The next panel talked about implications for corporate purpose, and we got to talk hot-button Supreme Court cases. Margaret Blair said something I'd been thinking for a while. Part of what bollixes up the Court is this same one-size-fits-all corporate form. Hobby Lobby is a big corporation, but it's a private corporation. The Justices talk about a little kosher or halal slaughterhouse which we all know is different from a large publicly traded corporation. Yet it's the same form and the same law. Why? I suggest to my students that it's because states, most pointedly Delaware, find more value in a large bank of corporate law precedents than in having categories of corporations to which different laws apply. That is, if Delaware is marketing its rich corporate case law as part of its competition for corporate charters, it's not going to want to divide up its precedents into close corporation law versus public corporation law. Divide and suffer, precedentially speaking. But this "one law" approach causes problems because we know, intuitively and as a matter of reality, that public and private corporations are different.

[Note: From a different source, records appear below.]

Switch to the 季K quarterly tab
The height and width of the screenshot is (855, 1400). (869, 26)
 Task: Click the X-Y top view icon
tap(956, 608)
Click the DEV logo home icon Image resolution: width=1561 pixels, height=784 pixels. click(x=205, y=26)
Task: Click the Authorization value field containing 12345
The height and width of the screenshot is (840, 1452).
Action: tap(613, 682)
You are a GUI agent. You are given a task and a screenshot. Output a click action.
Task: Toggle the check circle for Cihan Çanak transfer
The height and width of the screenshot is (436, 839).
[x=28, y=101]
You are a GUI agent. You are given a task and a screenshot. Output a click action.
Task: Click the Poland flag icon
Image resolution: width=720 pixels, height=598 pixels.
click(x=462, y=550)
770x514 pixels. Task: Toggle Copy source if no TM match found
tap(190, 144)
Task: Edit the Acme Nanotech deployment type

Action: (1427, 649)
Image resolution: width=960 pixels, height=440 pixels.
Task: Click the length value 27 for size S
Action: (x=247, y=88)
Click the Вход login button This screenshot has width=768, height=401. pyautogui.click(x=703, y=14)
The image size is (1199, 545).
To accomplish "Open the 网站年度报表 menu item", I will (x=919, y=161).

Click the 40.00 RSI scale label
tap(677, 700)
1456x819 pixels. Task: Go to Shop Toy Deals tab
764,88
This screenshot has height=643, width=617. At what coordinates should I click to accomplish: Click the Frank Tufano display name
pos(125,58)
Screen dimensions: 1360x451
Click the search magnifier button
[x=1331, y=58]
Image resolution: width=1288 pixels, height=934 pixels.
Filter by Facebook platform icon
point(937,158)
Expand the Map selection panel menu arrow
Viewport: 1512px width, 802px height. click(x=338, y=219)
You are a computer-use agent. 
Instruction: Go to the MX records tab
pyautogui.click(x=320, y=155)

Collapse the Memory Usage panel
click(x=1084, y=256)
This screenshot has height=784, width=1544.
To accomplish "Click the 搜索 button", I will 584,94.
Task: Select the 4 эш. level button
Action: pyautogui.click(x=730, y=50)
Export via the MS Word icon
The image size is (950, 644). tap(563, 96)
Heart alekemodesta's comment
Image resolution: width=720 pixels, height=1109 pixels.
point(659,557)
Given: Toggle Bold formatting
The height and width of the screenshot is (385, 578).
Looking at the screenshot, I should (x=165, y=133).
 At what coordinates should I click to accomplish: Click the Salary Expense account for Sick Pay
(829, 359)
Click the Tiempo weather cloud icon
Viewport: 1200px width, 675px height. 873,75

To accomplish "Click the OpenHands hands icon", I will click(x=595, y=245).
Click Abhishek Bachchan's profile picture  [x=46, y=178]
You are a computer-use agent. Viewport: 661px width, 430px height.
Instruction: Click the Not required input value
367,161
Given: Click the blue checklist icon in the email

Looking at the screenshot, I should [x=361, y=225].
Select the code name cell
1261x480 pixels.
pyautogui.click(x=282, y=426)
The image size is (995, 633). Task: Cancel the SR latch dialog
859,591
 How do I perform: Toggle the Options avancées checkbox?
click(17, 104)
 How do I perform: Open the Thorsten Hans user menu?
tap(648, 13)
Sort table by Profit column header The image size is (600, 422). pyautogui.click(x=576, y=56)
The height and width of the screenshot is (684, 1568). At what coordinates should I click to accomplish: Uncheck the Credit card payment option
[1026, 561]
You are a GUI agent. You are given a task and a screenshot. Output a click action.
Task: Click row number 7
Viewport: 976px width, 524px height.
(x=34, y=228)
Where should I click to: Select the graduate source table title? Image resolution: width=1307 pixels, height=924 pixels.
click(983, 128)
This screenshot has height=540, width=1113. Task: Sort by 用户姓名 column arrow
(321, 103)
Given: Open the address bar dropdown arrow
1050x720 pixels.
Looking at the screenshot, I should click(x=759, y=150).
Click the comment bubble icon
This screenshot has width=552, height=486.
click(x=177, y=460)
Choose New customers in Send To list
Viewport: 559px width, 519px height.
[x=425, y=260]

Citizens United is even more problematic, because there you do have a different code, and actually a different organizational form--the nonprofit. As I wrote in Entity and Identity, form matters. A nonprofit corporation is quite different from a for-profit one, and according a non-profit certain speech rights doesn't necessitate the same for a for-profit.
These nuances get elided, though, if you lump everything together as a "corporation." And, of course, the corporate codes--Delaware and the Model Act--are guilty of that on the public/close corp front, if not on the for/nonprofit one.
"Let's get together and feel all right" is a great plan for a conference (thanks again, Steve!), but does it work as well for corporate law?